Kavli Affiliate: David A. Weitz
| First 5 Authors: Huifeng Du, Emmanuel Virot, Liying Wang, Sam Kharchenko, Md Arifur Rahman
| Summary:
Elastomeric materials when sliding on clean and rough surfaces generate
wrinkles at the interface due to tangential stress gradients. These interfacial
folds travel along the bottom of elastomer as surface detachment waves to
facilitate the apparent sliding motion of elastomer. At very low sliding speed
compared to elastic surface waves, the process is dominated by surface adhesion
and relaxation effects, and the phenomenon is historically referred to as
Schallamach waves. We report in this letter the observation of fast-traveling
intersonic detachment waves exceeding the Rayleigh and shear wave velocities of
the soft material in contact. The spatio-temporal analysis revealed the
accelerating nature of the detachment wave, and the scaling of wave speed with
the elastic modului of the material suggests that this process is governed by
elasticity and inertia. Multiple wave signatures on the plot were connected to
different stages of surface wrinkles, as they exhibited distinctive slopes
(from which velocities were derived) in the generation, propagation and rebound
phases. We also characterized the frequencies of wrinkle generation in addition
to the speeds and found a consistent scaling law of these two wave
characteristics as the stiffness of elastomer increased.

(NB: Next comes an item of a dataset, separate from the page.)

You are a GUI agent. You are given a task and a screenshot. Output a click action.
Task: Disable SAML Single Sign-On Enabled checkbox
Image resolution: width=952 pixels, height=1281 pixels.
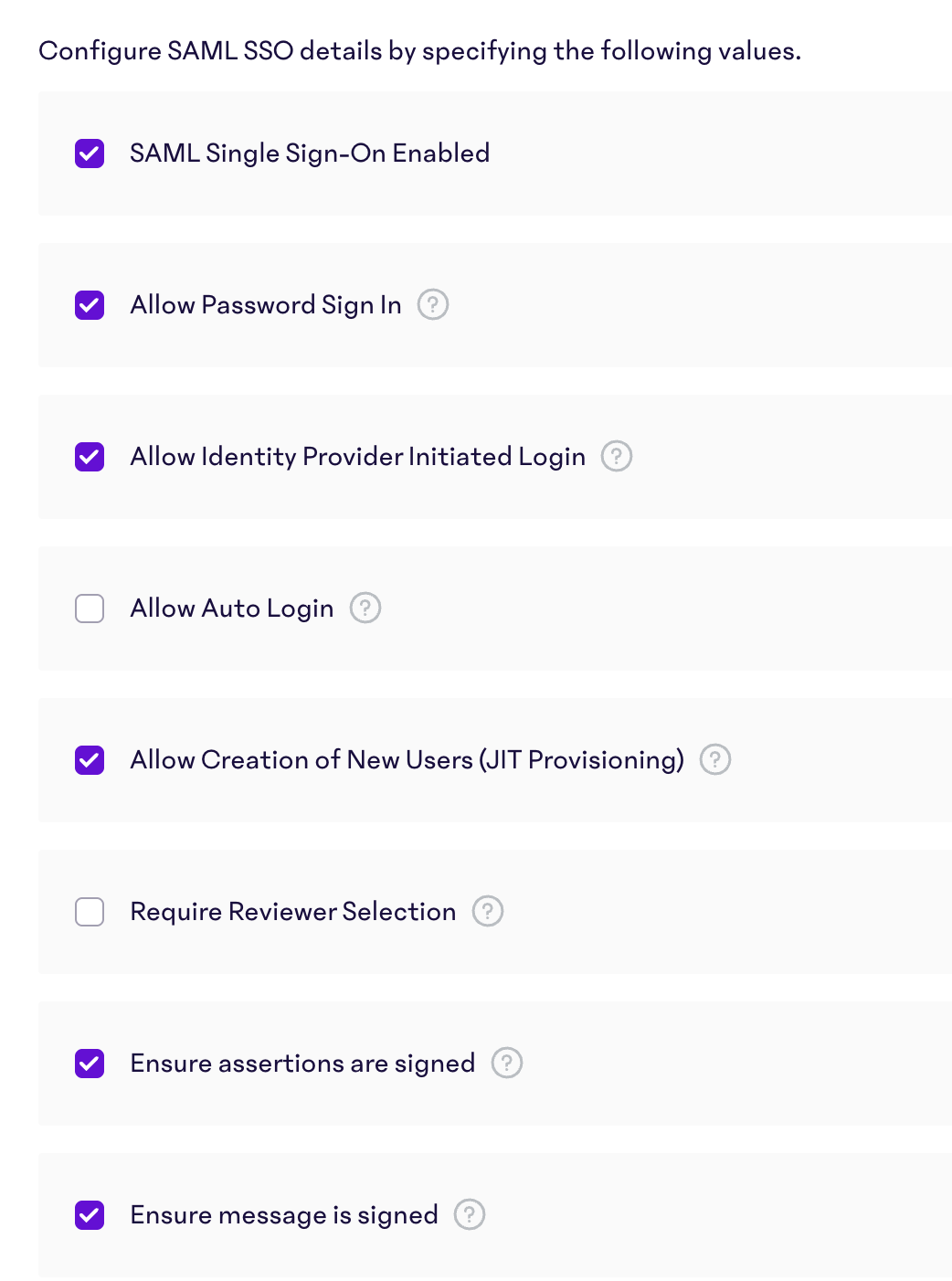[x=89, y=153]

Physical implications
of this new finding may further promote our understanding of elastomer noise
generation mechanisms, as at macroscopic sliding velocity, the frequency of
elastomer instability readily enters human audible ranges and interacts with
other vibratory frequencies to cooperatively create harsh and detrimental
noises in disc braking, wiper blade and shoe squeaking among many other
elastomer applications.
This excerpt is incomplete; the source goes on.